• _Work to complete_
Rewrite the entries below, replacing "GUI agent" with "screen agent" and leaving every other part as it is.
*** Excerpted records ***
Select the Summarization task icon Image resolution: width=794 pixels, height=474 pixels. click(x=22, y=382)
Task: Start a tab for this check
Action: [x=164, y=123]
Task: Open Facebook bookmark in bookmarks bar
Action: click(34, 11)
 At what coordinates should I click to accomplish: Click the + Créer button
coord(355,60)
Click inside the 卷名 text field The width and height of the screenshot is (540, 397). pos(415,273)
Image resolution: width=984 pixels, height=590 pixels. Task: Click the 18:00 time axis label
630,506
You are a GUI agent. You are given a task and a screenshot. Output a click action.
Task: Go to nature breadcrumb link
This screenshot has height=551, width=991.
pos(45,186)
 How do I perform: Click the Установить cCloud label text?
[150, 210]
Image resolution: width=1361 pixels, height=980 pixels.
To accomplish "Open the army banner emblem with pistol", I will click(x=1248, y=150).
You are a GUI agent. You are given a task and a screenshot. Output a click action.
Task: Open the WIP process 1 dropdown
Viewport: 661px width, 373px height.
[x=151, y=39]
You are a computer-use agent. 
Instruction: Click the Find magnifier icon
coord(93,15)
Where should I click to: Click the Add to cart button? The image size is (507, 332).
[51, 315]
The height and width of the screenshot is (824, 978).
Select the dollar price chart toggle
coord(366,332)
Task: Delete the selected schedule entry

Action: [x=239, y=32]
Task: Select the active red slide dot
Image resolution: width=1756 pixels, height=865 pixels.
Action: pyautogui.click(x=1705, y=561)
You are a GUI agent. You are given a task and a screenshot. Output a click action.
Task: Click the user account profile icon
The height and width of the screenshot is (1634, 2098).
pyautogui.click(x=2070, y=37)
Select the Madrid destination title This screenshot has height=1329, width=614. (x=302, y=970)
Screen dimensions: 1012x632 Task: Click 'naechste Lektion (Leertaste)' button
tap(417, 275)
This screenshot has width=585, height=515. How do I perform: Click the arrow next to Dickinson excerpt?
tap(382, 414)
***
• _Exercise solution_
Select the Summarization task icon Image resolution: width=794 pixels, height=474 pixels. click(x=22, y=382)
Task: Start a tab for this check
Action: [x=164, y=123]
Task: Open Facebook bookmark in bookmarks bar
Action: click(34, 11)
 At what coordinates should I click to accomplish: Click the + Créer button
coord(355,60)
Click inside the 卷名 text field The width and height of the screenshot is (540, 397). pos(415,273)
Image resolution: width=984 pixels, height=590 pixels. Task: Click the 18:00 time axis label
630,506
You are a screen agent. You are given a task and a screenshot. Output a click action.
Task: Go to nature breadcrumb link
This screenshot has height=551, width=991.
pos(45,186)
 How do I perform: Click the Установить cCloud label text?
[150, 210]
Image resolution: width=1361 pixels, height=980 pixels.
To accomplish "Open the army banner emblem with pistol", I will click(x=1248, y=150).
You are a screen agent. You are given a task and a screenshot. Output a click action.
Task: Open the WIP process 1 dropdown
Viewport: 661px width, 373px height.
[x=151, y=39]
You are a computer-use agent. 
Instruction: Click the Find magnifier icon
coord(93,15)
Where should I click to: Click the Add to cart button? The image size is (507, 332).
[51, 315]
The height and width of the screenshot is (824, 978).
Select the dollar price chart toggle
coord(366,332)
Task: Delete the selected schedule entry

Action: [x=239, y=32]
Task: Select the active red slide dot
Image resolution: width=1756 pixels, height=865 pixels.
Action: pyautogui.click(x=1705, y=561)
You are a screen agent. You are given a task and a screenshot. Output a click action.
Task: Click the user account profile icon
The height and width of the screenshot is (1634, 2098).
pyautogui.click(x=2070, y=37)
Select the Madrid destination title This screenshot has height=1329, width=614. (x=302, y=970)
Screen dimensions: 1012x632 Task: Click 'naechste Lektion (Leertaste)' button
tap(417, 275)
This screenshot has width=585, height=515. How do I perform: Click the arrow next to Dickinson excerpt?
tap(382, 414)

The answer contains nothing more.